寝そべる胎児、埋まる頭蓋骨…「身体、ジェンダー、時間」をテーマに忘却されたDNAを表現した小宮麻吏奈個展[ -ATCG ] がアツい!
「『A2polyC』には、自分自身のDNAの波形を転記しています。皮膚を模したゴムにタトゥーインクを使って描きました。私自身、結婚をすることは考えていません。子どもを生むこともまた考えていません。なぜ男女というものがあるのか。そして、なぜ男女というルールに乗れない人々がいるのか。

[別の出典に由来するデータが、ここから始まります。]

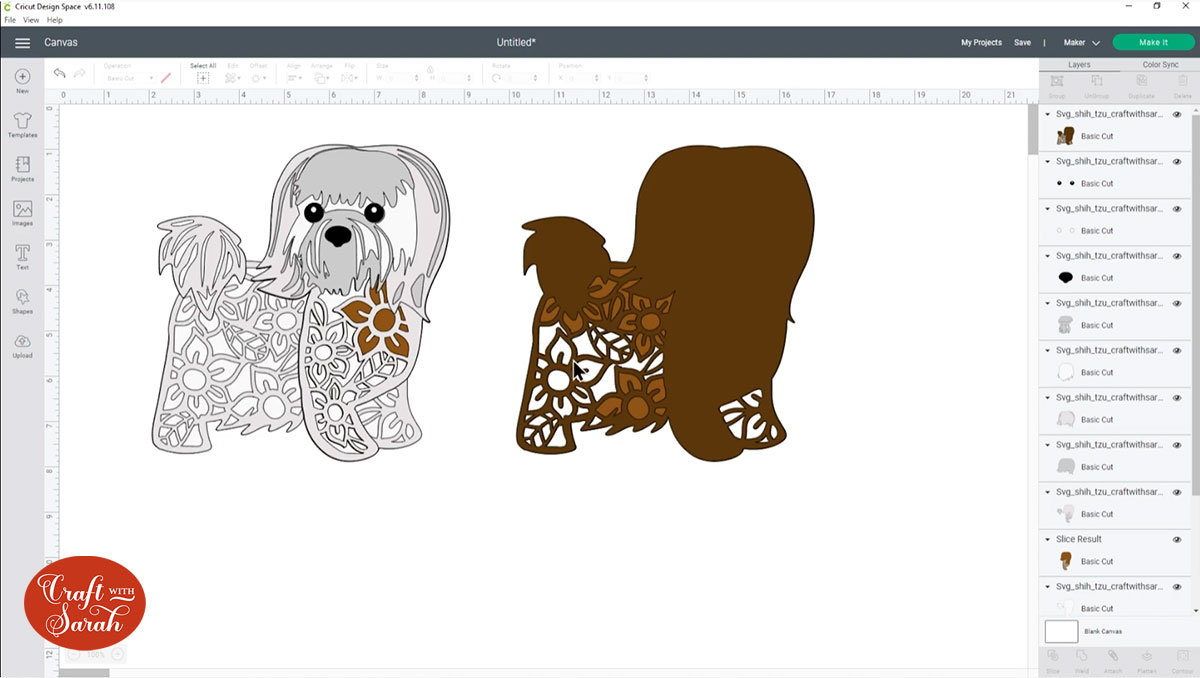Collapse the first Svg_shih_tzu layer group
1200x678 pixels.
click(1048, 114)
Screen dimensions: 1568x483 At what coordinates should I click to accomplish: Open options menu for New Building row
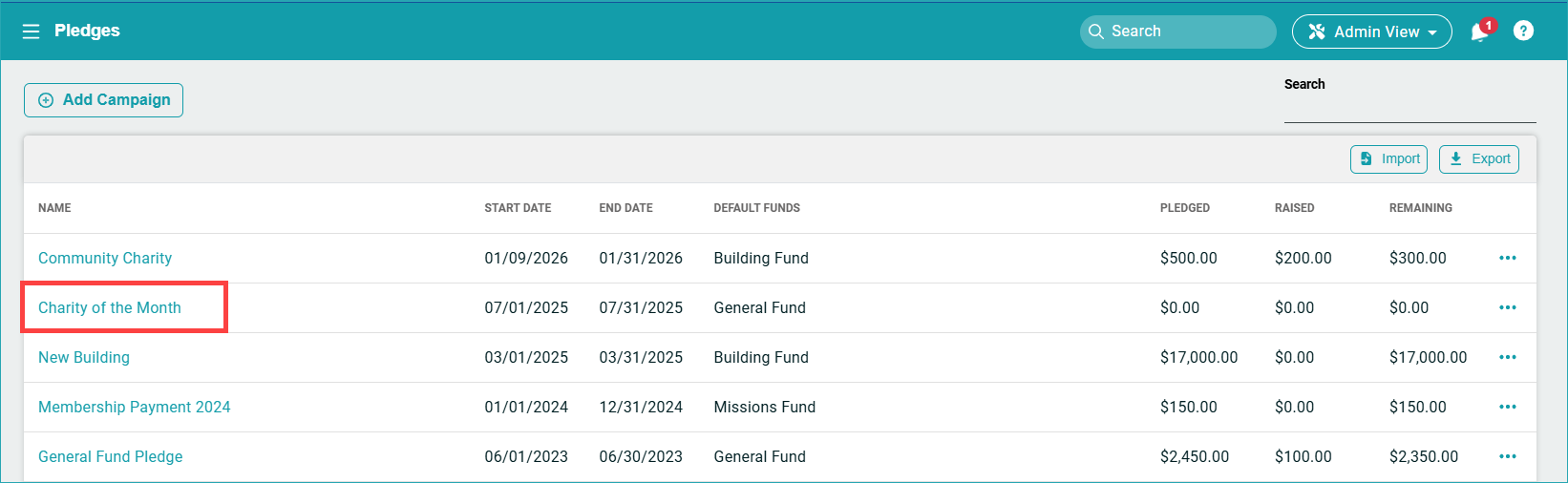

私が子どもを産まないと、父母、それ以前に生きていた人たちから継承されていたDNAは途絶えてしまいます。同性愛者のようなクィアの人たちは、子孫を残すことができません。そこでも遺伝子の伝達が途絶えてしまいます」
「『鍵式文様物語絵巻』は、潜伏キリシタンを例にたとえています。彼らは、信仰を守るために潜伏をしてオラショを作りました。ここに書いてあるのは、教典に書かれている文字のようなものと考えていいです。キリスト教の弾圧にあって亡くなった人たちは、遺伝子の伝達ができませんでした。映像作品に流れているのは、オラショのようなものになります。どちらも私だけが理解できる言葉になっています」
「私に子どもができなければ、DNAは途絶えてしまうのですが、最近では、日本人の精子の量が減っているという研究が発表されました。ジェンダーの問題も含めて、これらの問題は、全人類に共通する問題だと思います。こういったものを表現できるのが美術だと思っています」
「ハッ」とさせられたのは、「spotlight」という作品だ。この作品は、半透明で黄色い色をしたゼラチンのような薄い皮で作られており、彼女の想いが凝縮されているように感じられた。そこには、両親、妹、小宮さん自身の家族写真が転写されていた。この写真には、幸せな家族が写っているが、このようにして作品になると、継承できないと考えられるDNAというものが浮かび上がってくる。